*DATA IN THIS EXERCISE*.

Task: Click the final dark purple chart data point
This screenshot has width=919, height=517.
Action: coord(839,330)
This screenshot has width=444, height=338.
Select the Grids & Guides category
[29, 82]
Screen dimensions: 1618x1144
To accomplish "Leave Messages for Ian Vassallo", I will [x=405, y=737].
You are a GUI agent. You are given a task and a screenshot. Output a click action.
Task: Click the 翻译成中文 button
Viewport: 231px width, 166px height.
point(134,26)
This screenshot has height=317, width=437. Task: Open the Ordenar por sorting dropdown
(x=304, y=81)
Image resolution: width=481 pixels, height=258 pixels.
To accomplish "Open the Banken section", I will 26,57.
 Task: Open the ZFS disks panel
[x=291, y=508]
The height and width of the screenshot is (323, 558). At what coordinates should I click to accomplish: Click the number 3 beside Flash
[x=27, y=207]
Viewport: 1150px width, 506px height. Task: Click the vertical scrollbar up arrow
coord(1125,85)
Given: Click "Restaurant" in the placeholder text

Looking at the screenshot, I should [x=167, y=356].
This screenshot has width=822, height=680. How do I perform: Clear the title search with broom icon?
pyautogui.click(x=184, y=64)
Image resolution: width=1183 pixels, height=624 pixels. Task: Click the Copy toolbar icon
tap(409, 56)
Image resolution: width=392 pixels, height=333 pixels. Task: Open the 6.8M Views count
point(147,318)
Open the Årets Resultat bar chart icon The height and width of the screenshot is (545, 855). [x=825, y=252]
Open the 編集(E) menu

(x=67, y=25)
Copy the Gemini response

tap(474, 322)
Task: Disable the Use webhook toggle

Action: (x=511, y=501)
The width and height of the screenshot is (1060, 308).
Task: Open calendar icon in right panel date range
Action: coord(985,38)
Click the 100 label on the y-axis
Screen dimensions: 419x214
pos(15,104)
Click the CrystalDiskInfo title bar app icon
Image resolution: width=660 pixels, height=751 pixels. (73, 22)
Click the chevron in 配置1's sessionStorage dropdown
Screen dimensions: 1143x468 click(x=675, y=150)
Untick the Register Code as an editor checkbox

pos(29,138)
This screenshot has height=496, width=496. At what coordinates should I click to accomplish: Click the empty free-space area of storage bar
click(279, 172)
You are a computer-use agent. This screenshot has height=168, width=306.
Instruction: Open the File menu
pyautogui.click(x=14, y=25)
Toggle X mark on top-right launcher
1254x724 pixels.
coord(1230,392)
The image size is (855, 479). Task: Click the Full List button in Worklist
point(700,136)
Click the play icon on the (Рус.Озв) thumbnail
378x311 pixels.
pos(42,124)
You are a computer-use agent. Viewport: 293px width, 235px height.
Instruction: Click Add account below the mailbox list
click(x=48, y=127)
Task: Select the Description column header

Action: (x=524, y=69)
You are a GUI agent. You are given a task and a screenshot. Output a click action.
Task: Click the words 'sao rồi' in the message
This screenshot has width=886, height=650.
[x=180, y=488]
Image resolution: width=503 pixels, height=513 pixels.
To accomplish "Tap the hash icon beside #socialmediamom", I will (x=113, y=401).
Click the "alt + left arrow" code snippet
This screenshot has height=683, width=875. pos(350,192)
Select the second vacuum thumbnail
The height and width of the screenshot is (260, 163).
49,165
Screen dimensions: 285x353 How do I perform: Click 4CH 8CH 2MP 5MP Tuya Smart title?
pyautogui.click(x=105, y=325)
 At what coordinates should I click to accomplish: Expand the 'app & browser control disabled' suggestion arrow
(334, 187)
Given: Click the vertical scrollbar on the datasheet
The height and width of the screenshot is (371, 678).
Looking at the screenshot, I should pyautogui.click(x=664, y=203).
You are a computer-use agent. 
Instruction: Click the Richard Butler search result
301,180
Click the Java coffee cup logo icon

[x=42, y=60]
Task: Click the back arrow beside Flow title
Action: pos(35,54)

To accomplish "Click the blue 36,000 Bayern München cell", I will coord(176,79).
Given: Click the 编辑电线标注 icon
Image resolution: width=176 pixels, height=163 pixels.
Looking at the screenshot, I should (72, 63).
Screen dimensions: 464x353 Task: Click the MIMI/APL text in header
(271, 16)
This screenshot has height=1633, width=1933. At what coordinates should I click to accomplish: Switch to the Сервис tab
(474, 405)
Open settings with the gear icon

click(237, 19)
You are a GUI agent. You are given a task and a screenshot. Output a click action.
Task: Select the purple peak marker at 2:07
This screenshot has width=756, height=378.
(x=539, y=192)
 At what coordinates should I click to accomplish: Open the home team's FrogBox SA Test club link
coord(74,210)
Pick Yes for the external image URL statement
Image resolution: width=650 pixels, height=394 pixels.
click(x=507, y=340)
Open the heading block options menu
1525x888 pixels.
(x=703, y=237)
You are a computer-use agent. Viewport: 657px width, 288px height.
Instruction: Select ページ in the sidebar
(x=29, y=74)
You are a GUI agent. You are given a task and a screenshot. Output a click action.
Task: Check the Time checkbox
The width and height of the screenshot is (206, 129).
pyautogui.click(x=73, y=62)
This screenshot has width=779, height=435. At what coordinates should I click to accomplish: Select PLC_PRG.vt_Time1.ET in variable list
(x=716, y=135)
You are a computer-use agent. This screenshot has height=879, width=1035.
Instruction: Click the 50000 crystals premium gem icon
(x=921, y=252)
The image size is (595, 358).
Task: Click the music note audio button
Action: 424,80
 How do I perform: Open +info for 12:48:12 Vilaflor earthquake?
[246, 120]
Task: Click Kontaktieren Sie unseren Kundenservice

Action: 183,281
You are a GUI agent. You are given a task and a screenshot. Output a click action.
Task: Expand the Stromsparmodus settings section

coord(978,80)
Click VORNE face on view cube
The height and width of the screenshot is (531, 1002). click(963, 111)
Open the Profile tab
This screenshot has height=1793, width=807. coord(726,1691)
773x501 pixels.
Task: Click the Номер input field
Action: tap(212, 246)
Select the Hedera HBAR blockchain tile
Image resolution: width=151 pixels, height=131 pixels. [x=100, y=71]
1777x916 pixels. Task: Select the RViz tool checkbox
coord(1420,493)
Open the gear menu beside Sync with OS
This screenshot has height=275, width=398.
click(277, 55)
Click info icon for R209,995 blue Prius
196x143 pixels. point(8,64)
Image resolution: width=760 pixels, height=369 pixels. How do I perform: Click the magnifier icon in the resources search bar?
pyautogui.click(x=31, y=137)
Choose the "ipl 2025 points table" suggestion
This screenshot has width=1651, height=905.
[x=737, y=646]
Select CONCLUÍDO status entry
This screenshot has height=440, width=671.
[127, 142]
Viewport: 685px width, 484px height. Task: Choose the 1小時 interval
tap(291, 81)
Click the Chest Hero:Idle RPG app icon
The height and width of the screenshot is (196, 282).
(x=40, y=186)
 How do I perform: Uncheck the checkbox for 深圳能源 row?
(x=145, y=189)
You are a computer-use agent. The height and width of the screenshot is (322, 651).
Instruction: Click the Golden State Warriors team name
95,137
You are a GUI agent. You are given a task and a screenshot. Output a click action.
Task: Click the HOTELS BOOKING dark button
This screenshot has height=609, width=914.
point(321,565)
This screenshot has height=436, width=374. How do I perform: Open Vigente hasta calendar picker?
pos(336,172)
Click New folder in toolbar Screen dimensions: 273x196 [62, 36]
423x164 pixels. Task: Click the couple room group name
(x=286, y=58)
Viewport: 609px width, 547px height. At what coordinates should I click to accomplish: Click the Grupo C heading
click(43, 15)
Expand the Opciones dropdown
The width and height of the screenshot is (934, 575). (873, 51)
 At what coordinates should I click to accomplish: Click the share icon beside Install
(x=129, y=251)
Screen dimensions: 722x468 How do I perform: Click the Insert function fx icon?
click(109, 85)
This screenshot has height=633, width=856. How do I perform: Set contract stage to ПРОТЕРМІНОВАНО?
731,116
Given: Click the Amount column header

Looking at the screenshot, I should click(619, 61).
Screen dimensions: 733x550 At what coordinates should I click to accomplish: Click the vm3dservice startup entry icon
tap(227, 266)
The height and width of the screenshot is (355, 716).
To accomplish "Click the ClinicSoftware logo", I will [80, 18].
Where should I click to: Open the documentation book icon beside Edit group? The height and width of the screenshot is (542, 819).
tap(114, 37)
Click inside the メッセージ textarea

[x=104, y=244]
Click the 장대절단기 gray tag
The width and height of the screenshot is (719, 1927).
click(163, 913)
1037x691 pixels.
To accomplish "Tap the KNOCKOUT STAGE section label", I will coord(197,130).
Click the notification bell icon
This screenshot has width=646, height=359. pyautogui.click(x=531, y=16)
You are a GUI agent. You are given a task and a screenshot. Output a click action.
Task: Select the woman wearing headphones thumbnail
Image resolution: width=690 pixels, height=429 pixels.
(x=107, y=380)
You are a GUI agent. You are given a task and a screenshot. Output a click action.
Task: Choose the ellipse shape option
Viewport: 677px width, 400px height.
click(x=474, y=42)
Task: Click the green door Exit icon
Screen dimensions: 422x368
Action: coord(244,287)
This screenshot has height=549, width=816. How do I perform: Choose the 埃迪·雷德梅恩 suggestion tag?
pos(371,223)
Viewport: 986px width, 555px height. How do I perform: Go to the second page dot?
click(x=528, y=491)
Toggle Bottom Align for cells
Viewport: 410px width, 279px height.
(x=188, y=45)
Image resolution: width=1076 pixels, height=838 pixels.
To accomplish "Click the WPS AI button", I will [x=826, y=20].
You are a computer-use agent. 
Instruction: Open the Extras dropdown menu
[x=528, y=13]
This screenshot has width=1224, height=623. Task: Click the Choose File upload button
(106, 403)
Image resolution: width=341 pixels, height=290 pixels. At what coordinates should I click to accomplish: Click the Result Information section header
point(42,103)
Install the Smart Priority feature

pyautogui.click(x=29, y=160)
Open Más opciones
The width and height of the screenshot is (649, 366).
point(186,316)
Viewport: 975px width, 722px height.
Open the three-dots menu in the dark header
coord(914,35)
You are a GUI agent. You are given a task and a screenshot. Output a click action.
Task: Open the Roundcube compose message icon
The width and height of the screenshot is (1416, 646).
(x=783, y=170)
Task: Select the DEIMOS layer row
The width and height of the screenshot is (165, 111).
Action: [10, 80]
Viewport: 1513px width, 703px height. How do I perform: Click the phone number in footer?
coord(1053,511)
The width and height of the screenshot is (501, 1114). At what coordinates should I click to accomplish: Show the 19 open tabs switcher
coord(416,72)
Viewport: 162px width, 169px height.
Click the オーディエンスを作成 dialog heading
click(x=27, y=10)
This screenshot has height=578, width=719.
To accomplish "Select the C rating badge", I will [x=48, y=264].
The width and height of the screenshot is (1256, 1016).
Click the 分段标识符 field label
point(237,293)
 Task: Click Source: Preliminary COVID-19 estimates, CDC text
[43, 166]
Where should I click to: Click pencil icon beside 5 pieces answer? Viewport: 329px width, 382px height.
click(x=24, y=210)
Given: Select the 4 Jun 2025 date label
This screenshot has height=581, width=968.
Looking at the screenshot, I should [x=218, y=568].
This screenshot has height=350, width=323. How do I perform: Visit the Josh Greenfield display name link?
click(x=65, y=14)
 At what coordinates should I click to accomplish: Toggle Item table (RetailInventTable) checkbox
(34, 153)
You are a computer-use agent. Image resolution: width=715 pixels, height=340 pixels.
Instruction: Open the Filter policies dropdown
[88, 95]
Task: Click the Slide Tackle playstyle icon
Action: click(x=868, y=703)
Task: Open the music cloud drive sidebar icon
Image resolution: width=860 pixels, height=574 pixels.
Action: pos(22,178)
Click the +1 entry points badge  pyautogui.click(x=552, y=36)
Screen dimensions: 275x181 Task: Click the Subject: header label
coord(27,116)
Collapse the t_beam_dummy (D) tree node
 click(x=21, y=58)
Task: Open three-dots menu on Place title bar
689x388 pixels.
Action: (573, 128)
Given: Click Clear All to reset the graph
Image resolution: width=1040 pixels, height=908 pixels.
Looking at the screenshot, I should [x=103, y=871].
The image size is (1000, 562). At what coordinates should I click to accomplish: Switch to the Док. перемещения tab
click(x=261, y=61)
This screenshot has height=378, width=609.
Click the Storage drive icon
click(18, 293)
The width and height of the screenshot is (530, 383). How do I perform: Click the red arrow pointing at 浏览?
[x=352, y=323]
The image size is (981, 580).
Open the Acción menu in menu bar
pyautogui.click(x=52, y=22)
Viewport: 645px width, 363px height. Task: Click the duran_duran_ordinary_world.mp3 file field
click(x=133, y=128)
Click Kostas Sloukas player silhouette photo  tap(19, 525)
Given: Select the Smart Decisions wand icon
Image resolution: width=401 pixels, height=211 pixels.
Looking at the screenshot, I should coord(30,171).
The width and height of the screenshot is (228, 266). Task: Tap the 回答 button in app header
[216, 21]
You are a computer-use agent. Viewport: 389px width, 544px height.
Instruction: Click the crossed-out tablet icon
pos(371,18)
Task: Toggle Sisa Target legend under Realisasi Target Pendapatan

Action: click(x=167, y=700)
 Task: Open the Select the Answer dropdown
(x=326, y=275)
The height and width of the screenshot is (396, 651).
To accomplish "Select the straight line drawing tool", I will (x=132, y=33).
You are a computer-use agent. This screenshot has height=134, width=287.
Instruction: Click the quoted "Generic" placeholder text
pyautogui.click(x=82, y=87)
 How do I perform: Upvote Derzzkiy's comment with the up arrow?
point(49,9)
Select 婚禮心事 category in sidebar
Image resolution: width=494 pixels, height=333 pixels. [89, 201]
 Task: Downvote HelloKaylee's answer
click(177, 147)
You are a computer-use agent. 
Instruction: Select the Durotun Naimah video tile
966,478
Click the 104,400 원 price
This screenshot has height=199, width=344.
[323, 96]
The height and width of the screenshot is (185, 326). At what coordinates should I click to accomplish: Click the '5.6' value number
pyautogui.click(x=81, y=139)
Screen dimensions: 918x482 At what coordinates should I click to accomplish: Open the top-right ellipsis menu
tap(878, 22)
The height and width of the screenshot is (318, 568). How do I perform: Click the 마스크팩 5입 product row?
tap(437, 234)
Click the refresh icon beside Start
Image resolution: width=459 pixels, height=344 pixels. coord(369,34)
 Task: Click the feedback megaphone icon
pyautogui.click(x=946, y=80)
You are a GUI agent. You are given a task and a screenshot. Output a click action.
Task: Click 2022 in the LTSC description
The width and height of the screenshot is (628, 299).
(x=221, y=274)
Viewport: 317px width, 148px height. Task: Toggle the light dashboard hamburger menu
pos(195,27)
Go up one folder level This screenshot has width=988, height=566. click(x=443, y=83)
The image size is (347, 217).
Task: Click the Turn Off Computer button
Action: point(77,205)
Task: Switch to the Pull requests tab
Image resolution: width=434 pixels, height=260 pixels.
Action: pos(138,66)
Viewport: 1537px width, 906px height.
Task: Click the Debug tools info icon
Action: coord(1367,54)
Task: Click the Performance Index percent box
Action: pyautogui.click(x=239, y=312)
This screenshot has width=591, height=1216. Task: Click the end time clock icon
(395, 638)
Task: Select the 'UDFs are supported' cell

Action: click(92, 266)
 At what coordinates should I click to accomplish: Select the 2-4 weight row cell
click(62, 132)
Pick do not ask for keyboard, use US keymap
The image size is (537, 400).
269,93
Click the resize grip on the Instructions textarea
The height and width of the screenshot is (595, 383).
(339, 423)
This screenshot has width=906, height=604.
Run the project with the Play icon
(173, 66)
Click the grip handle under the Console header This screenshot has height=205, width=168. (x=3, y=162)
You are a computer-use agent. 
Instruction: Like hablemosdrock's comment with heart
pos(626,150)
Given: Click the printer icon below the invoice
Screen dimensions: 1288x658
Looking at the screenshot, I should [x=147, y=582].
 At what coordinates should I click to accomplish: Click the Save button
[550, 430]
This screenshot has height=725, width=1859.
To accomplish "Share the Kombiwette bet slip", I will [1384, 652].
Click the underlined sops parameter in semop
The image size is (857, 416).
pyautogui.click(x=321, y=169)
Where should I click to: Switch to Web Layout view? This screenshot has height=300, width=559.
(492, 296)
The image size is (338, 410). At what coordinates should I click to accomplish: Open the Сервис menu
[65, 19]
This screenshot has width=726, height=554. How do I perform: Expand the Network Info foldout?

*YOUR TASK*. Scan the material above for the string "purple". Return each line where it occurs.

*REPLY TO THE TASK*.
Task: Click the final dark purple chart data point
Task: Select the purple peak marker at 2:07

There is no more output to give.